==== RECORDS

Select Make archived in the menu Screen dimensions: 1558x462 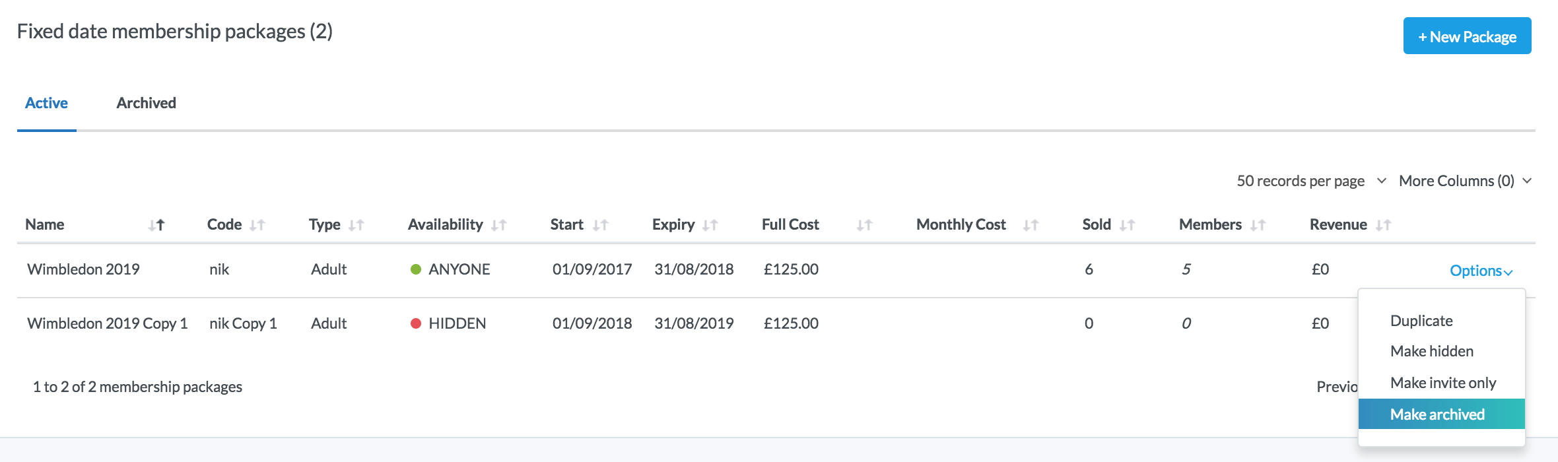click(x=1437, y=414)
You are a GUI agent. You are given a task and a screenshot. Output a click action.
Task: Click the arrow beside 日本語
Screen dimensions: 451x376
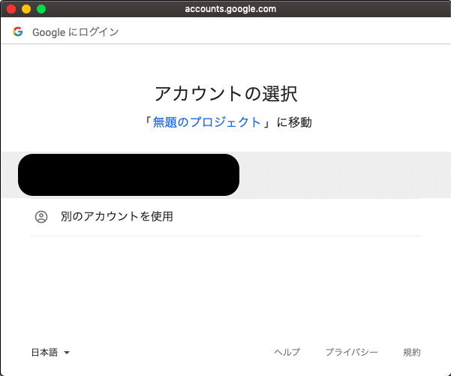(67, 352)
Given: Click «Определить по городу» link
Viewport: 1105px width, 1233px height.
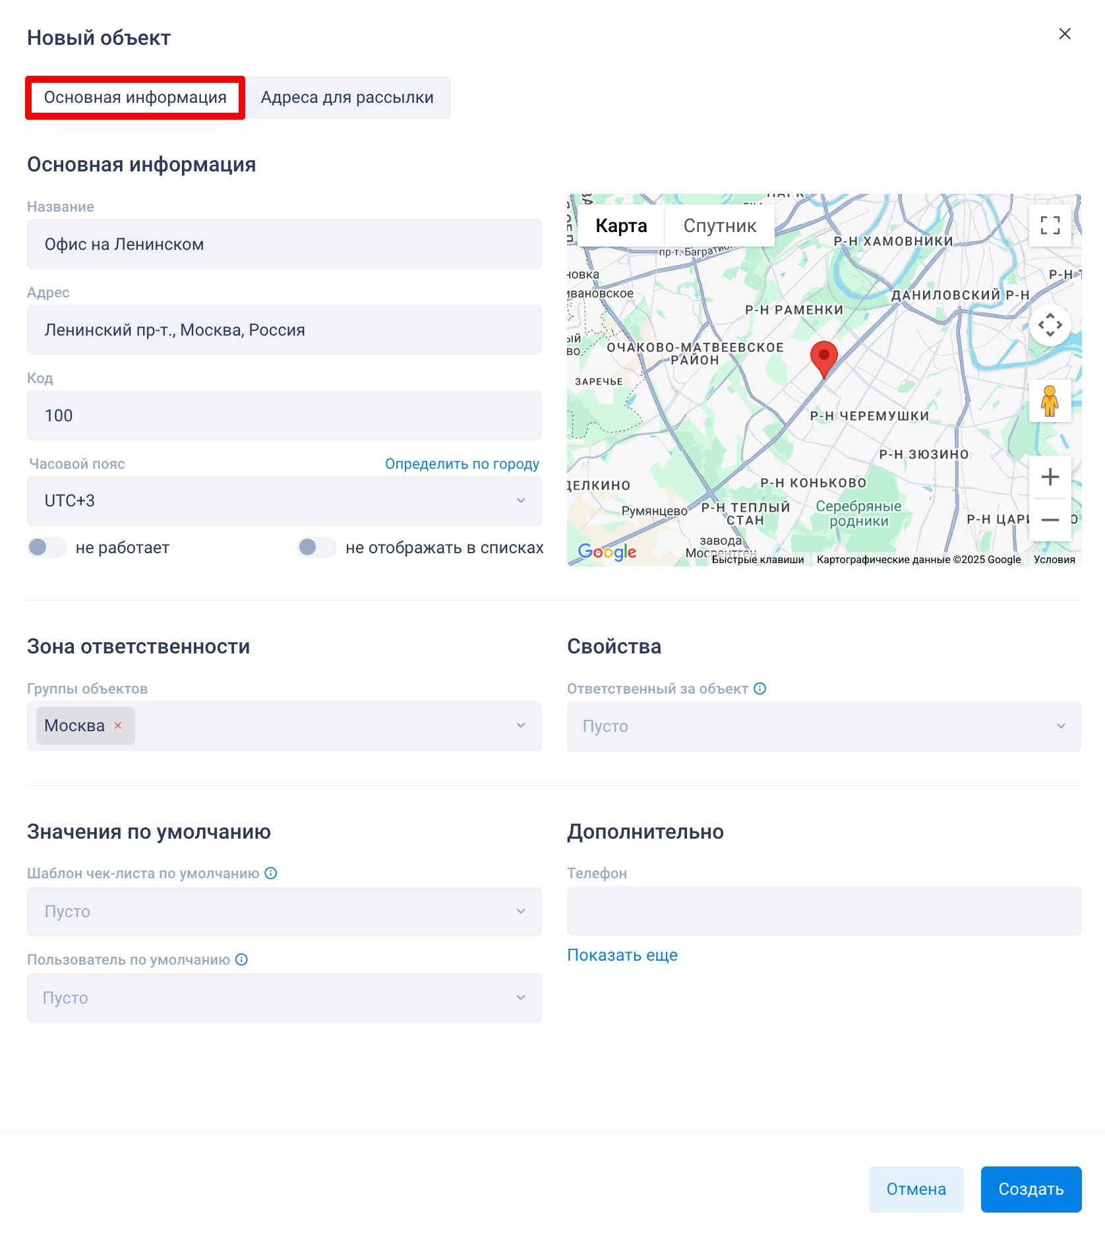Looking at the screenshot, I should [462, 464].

========

THE TASK: Retype the lines from the one containing "Screen dimensions: 451x376" down to the last line of the records, both included, exactly and nothing more. Pictures stay out.

ANSWER TO THE EXERCISE:
Screen dimensions: 451x376
(67, 352)
Given: Click «Определить по городу» link
Viewport: 1105px width, 1233px height.
Looking at the screenshot, I should [462, 464].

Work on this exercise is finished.